Hacker Read top | best | new | newcomments | leaders | about | bookmarklet login
GPU Guide (For AI Use-Cases) (gpus.llm-utils.org) similar stories update story
49 points by tikkun | karma 2720 | avg karma 3.01 2023-07-07 09:37:58 | hide | past | favorite | 27 comments



view as:

Solid work. I'm holding off for about 2 years since that kind of development time will give Nvidia time to make some consumer friendly VRAM giant. (I'm assuming the 4090 is still consumer friendly)

As long as chatGPT still lets people ask medical/healthcare questions, it doesnt seem to urgent. I'm dreading when the AMA lobbies to ban it unless under Physician supervision.


Nvidia has no motivation to make a consumer card with lots of VRAM, that's basically the only (relevant) separator between the GeForce family and the Quadro lineup.

There are restrictions on NVENC streams with consumer cards, but that has been a solved problem for a while [0].

If they were to make a consumer card with more VRAM, it would immediately undercut their own Quadro/Tesla lineup, which cost substantially more. I don't see a reason for them to do it.

0: https://github.com/keylase/nvidia-patch


>Nvidia has no motivation to make a consumer card with lots of VRAM

Money


Presumably they're making a higher margin on the professional cards.

If NVidia doesn't, somebody else will. Maybe AMD, maybe Apple, maybe Intel.

Apple's neural engine is really interesting as a GPU alternative. It's still just a bunch of tensor cores, but the unified memory architecture allows it to use the full system RAM without a major performance hit. I think we will see more of this in the future.


This seems ridiculously excessive.

Stable Diffusion runs well on small GPUs... My 6GB laptop 2060 can run reasonably big resolutions.
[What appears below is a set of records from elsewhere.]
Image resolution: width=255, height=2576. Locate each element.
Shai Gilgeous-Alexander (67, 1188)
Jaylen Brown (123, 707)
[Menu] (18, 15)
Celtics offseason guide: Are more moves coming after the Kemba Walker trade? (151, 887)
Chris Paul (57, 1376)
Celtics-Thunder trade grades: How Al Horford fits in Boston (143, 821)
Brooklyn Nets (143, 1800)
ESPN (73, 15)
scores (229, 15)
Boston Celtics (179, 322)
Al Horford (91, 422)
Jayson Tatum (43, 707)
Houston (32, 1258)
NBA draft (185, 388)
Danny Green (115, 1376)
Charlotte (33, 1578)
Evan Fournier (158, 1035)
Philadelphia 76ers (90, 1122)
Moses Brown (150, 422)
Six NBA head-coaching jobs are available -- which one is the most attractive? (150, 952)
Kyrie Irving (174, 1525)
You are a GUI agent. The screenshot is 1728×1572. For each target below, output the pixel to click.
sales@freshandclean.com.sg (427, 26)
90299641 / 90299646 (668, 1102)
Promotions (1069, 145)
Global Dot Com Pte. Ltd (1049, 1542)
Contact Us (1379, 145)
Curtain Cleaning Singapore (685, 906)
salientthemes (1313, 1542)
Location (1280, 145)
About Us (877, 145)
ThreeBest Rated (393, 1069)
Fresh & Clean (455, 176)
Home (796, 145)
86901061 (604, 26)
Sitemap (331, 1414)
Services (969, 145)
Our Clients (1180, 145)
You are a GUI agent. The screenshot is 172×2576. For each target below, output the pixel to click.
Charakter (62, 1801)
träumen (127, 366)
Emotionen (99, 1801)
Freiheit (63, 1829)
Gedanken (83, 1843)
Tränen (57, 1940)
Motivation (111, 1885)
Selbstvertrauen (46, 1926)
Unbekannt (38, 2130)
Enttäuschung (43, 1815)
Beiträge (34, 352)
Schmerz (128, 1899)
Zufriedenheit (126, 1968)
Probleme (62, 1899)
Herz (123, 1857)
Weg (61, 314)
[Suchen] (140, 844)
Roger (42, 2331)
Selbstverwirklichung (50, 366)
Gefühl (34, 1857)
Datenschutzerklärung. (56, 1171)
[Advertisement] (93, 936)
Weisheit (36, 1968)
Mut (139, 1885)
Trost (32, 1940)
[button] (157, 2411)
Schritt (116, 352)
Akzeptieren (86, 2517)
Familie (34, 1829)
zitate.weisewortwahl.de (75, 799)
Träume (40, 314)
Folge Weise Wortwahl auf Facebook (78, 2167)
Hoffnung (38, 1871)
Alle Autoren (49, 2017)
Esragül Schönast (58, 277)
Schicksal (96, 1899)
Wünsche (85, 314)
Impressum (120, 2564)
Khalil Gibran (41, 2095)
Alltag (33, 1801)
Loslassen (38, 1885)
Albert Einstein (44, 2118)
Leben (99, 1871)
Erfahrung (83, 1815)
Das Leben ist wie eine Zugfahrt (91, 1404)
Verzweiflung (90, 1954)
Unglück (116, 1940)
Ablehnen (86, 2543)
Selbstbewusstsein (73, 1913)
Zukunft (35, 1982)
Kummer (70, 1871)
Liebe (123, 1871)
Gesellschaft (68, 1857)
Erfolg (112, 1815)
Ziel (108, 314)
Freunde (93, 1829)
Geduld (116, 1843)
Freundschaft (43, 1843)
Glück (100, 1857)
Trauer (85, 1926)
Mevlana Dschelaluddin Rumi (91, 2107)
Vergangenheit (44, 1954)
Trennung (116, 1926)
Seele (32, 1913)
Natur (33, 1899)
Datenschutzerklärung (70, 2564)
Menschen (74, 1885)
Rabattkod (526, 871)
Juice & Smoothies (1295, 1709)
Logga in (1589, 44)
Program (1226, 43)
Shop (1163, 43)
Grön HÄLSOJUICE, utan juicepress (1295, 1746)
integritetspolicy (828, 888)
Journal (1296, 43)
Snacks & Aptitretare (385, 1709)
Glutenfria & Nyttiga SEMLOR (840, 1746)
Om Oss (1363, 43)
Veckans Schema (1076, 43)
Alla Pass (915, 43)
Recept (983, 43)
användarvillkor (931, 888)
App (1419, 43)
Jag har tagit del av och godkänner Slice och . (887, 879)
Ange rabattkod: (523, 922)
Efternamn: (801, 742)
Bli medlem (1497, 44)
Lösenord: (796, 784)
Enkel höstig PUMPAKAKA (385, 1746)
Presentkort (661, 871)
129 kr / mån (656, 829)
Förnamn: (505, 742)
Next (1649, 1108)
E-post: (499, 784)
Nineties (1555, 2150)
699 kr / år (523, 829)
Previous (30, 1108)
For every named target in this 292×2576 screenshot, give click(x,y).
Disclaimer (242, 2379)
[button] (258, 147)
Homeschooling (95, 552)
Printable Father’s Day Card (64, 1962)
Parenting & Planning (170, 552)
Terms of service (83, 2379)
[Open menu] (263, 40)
It can run Facebook AITemplate inference or train a LORA. A 12GB-24GB GPU can run pretty much anything with no issues or fuss.

A single 3090 (or 7900 XTX) can run LLaMA 65B reasonably quickly with llama.cpp. 2x 3090s can run it very quickly with exLLaMA.

MPT and Falcon quantization are extremely new (and TBH the finetunes are not as good as LLaMA yet), but MPT 30b will fit on a single 3090 (or a smaller GPU with llama.cpp) and Falcon (I think) can be split with GPTQ.


Thanks.

Based on your comment, I added a note that the GPU recommendations are for GPU clouds (where if you're running stable diffusion, ~$0.50/hr for a 4090 is pretty practical, and it's not worth going to a cheaper card for most), and I added this note re local GPUs now:

  If you're using a local GPU:
  
  * Same as above, but you probably won't be able to train or fine tune an LLM!
  * Most of the open LLMs have versions available that can run on lower VRAM cards e.g. [Falcon on a 40GB card](https://huggingface.co/TheBloke/falcon-40b-instruct-GPTQ)
  * Thanks Bruce for prompting me to add this section

The UIs/containers people use for 4090s specifically have some kind of performance issue with Stable Diffusion, last I checked. It runs no faster than a 3090.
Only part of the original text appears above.